I was horde all the way until myself and a couple of friends got sick of every time we played PvE together consisting of one or more getting boosted/carried, because we were all different levels, and one friend didn't play much. Our solution was to roll characters on the other faction so we couldn't trade stuff from alts, and only play them when we were doing content together (as in, in the same room). We did a bunch of long story quest chains (the ones that reward a blue item), and ran every dungeon up until Uldaman as a party of 3 (paladin tank, druid heals, hunter dps), by which point we were finding the content way too easy, even though that's a dungeon with level 40 bosses, and we were around 33. I remember healing the last 3rd of the dungeon naked (no gear equipped), in cat form, and blind drunk IRL. After a year of 19 twinking together, we were just running circles around PvE content.
I realised that there was a whole other side to the story of the game, which explained a lot of what I'd seen while playing horde. Now I think of playing only one faction a bit like watching a TV series, but skipping every other episode.

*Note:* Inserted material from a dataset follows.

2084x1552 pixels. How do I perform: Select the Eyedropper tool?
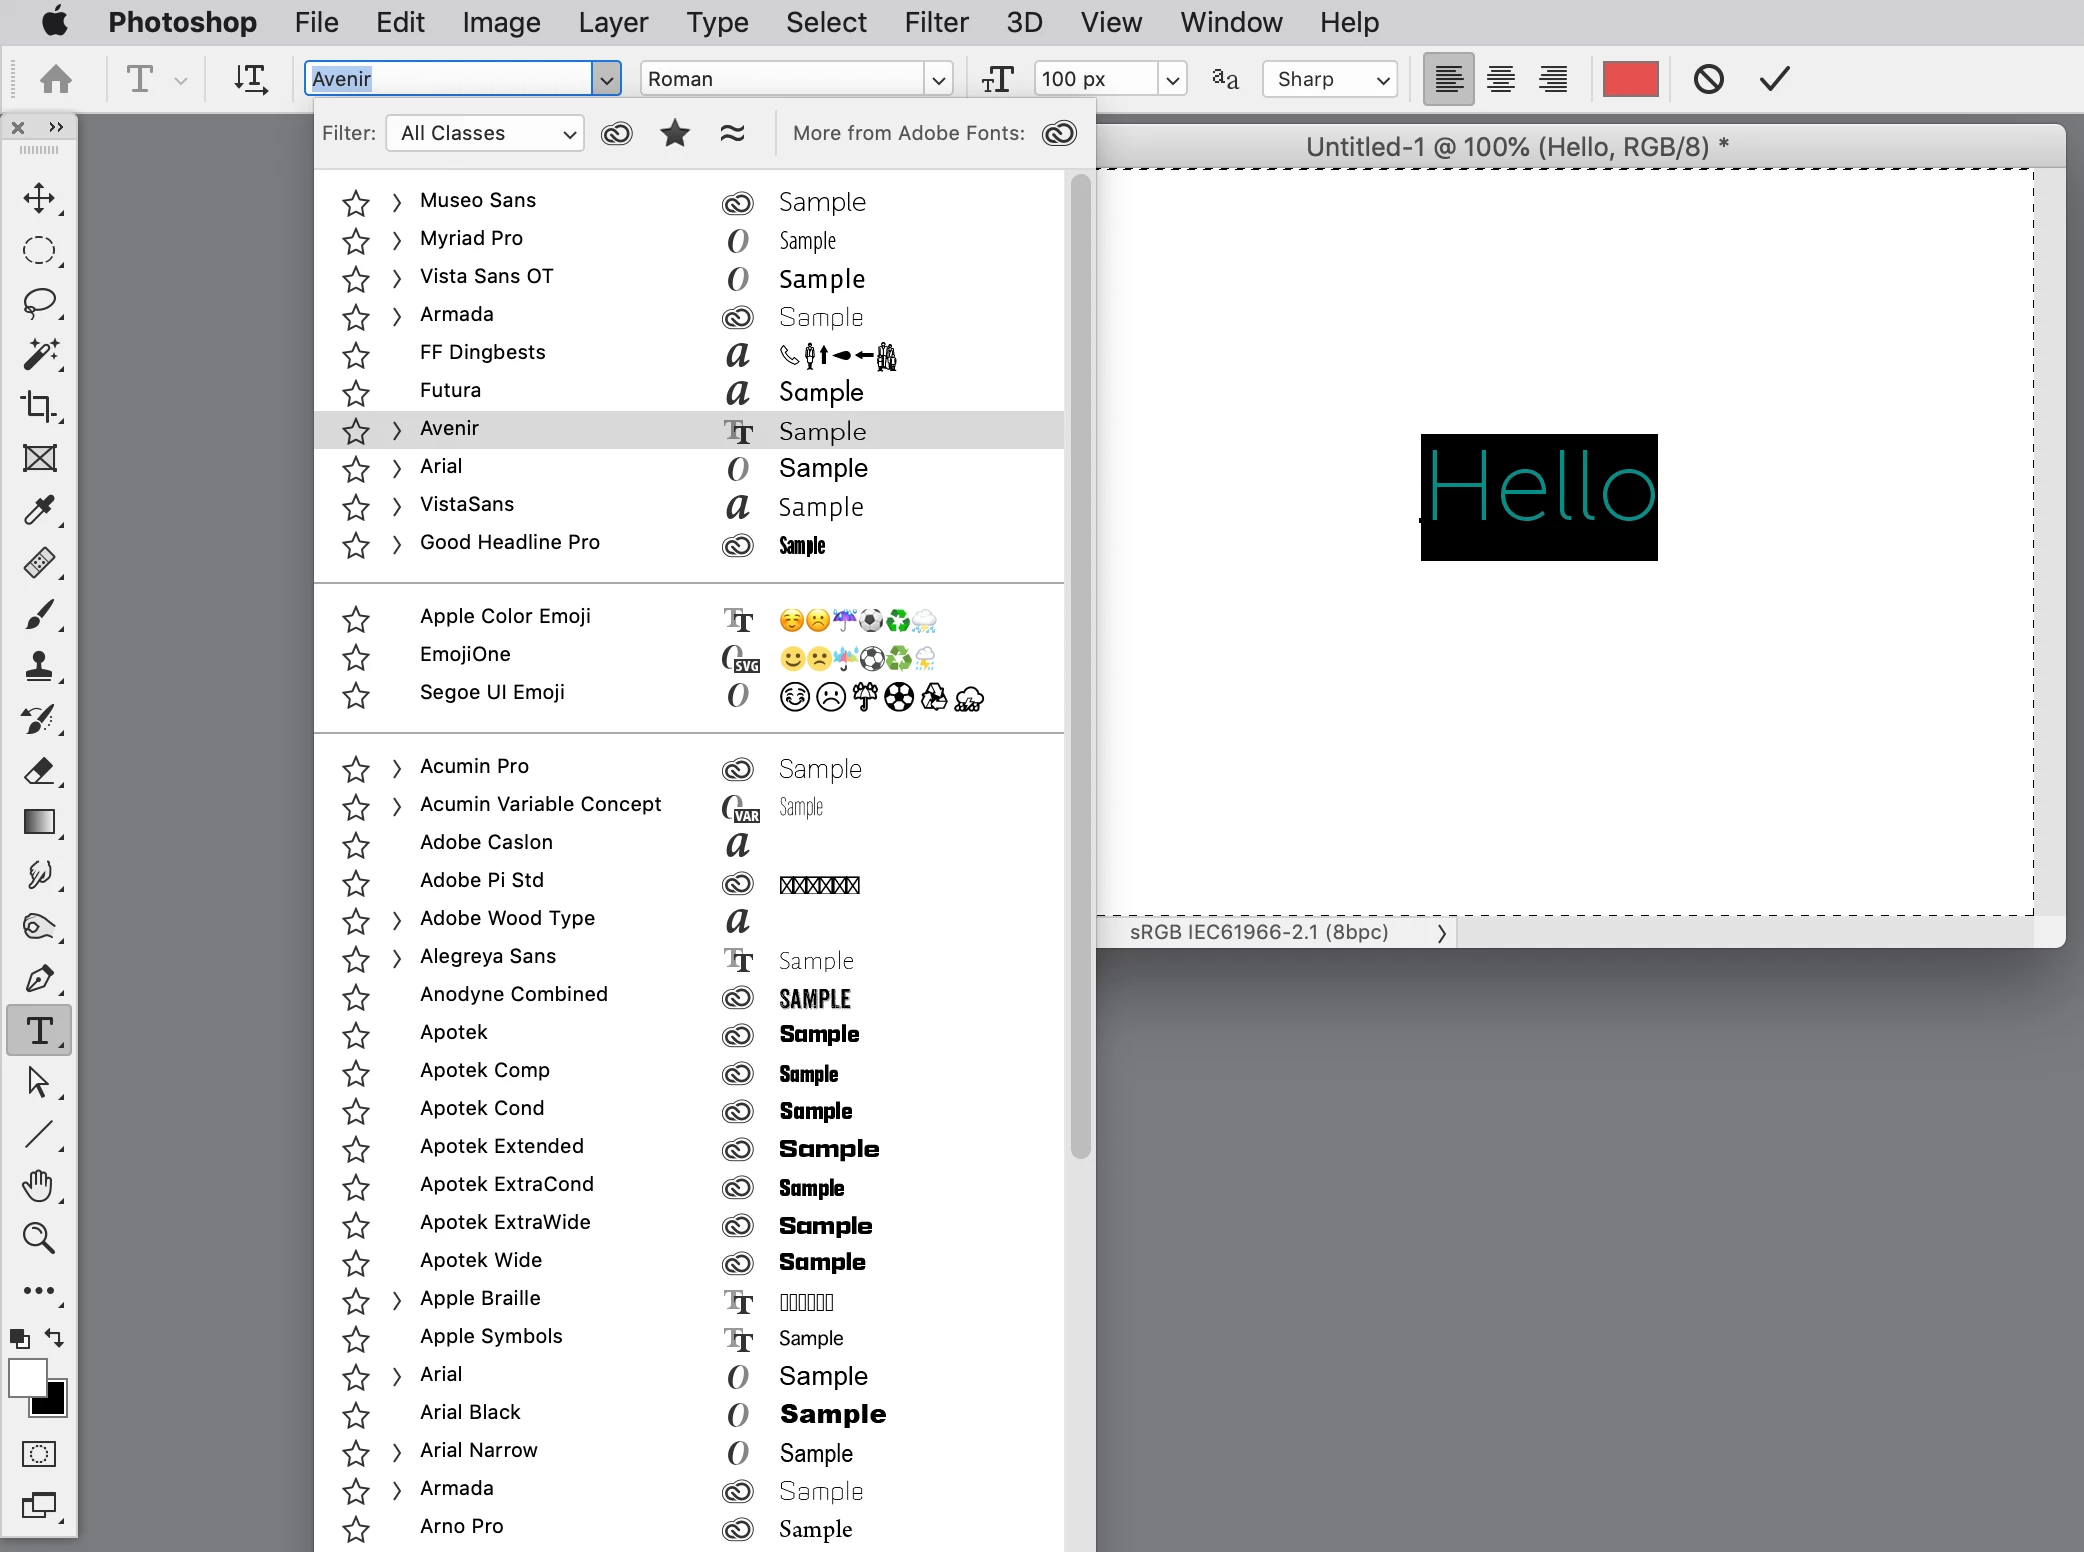(x=39, y=510)
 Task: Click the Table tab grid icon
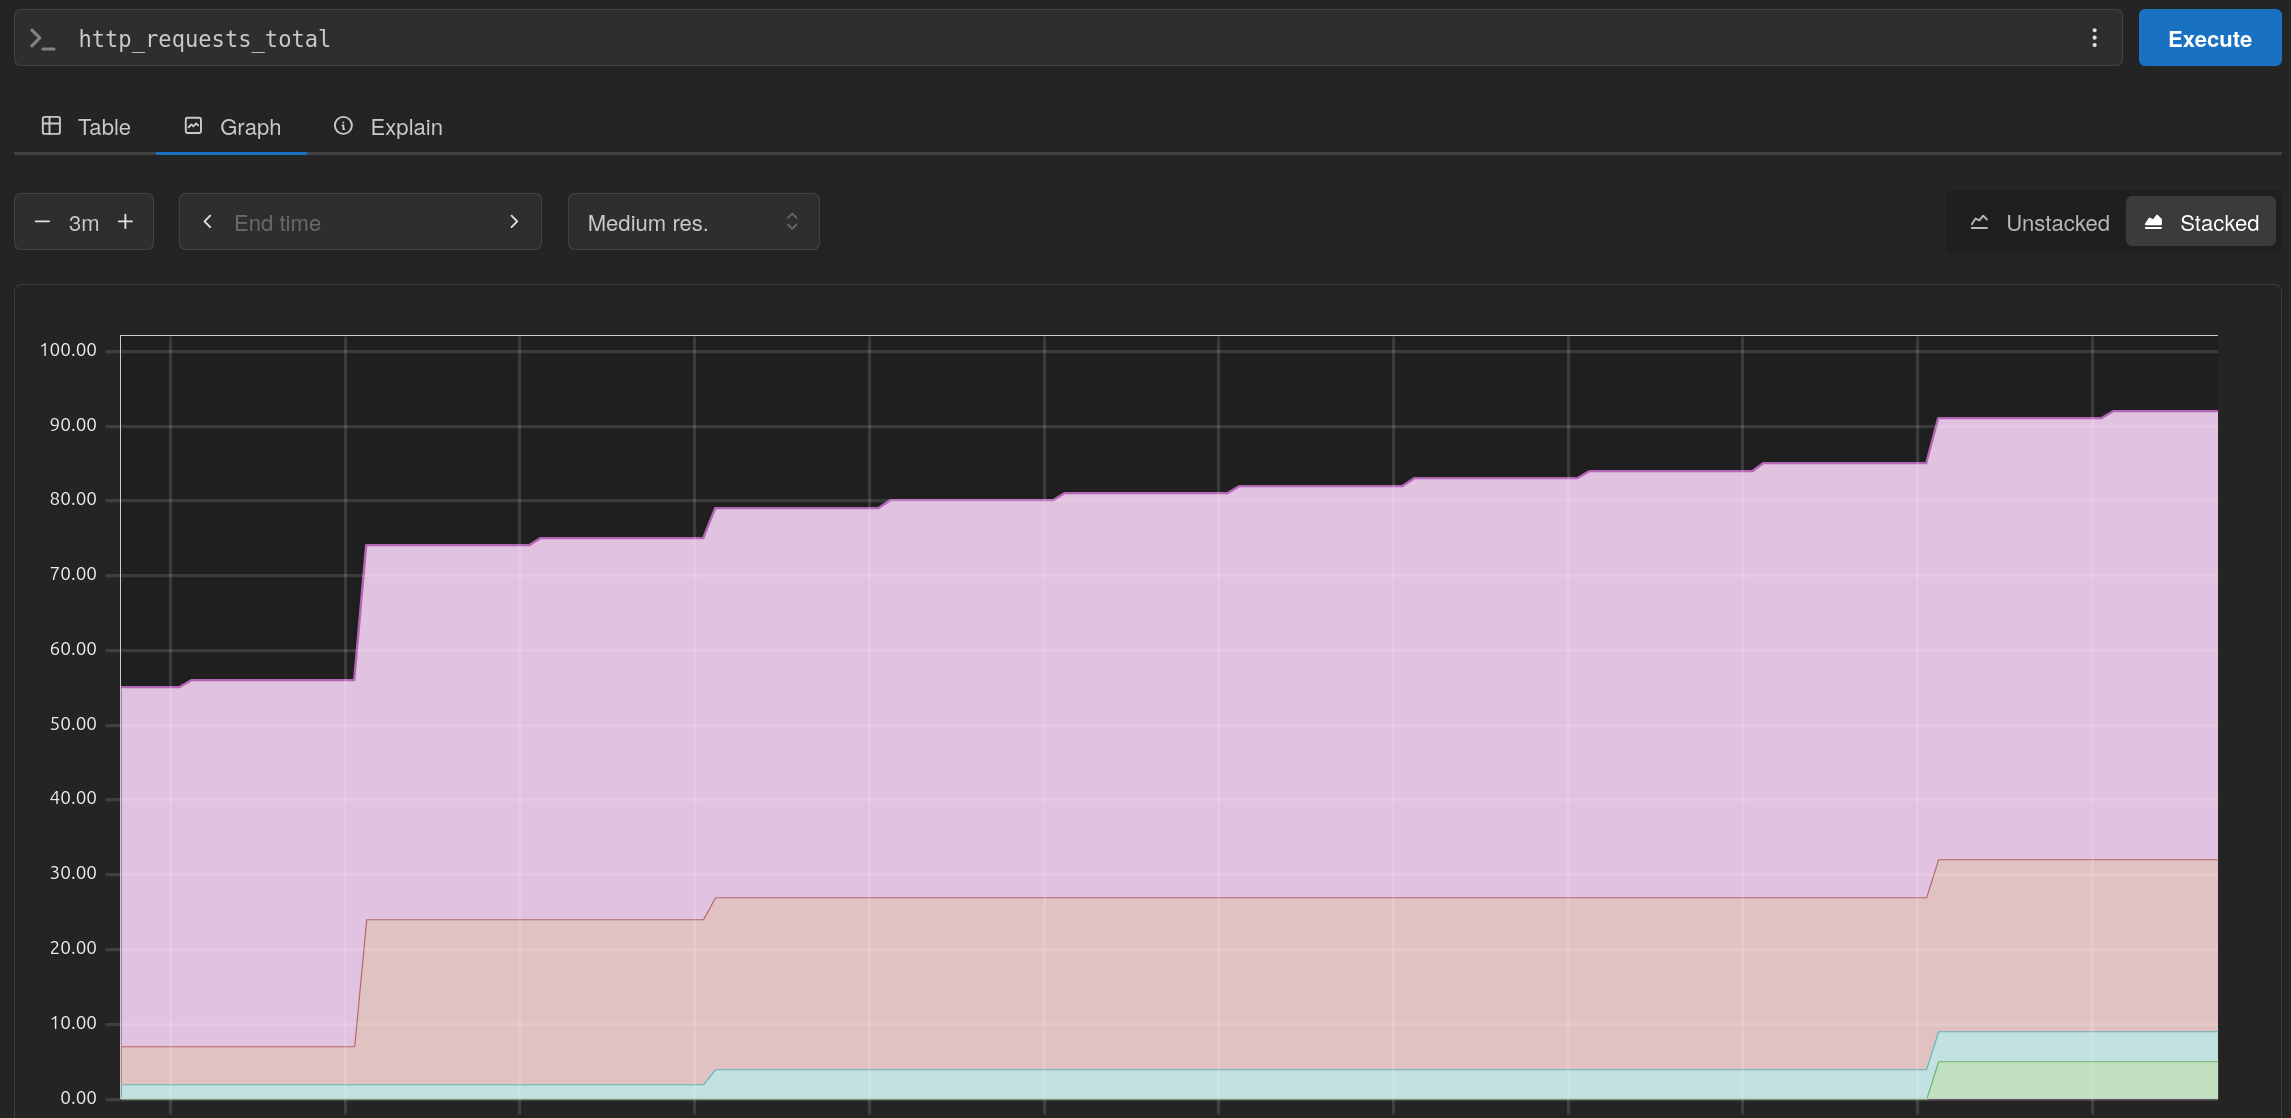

And then you have the kind of people who take having a 'main' so seriously they never really play any other classes:
https://www.youtube.com/watch?v=0odasQlUmEA
When I started twinking at 19, almost everyone started with a hunter or rogue (easy to gear and low skill floor), and we'd make that our 'main', but it soon goot boring running round pre-xp-lock BGs one shotting all the level 10-12 cloth wearers (and getting the nickname 'Hoover' after the vacuum cleaner). There was one popular horde player in the guild, Roguer, who rolled an alliance mage, and right from the outset he was impossible to beat for any of us horde rogues. We didn't swap factions, be we did roll cloth classes ourselves, and put all our past experience playing as hunters and rogues to use, now playing as their usual targets against them, while knowing exactly how hunters and rogues played, so we were one step ahead.
Doing that I realised that focusing on just one class in PvP puts you at a disadvantage, because the best way to beat an opponent of a different class, is to understand how they play it.
Of course, I've had more time than most to put into levelling and gearing a ton of alts.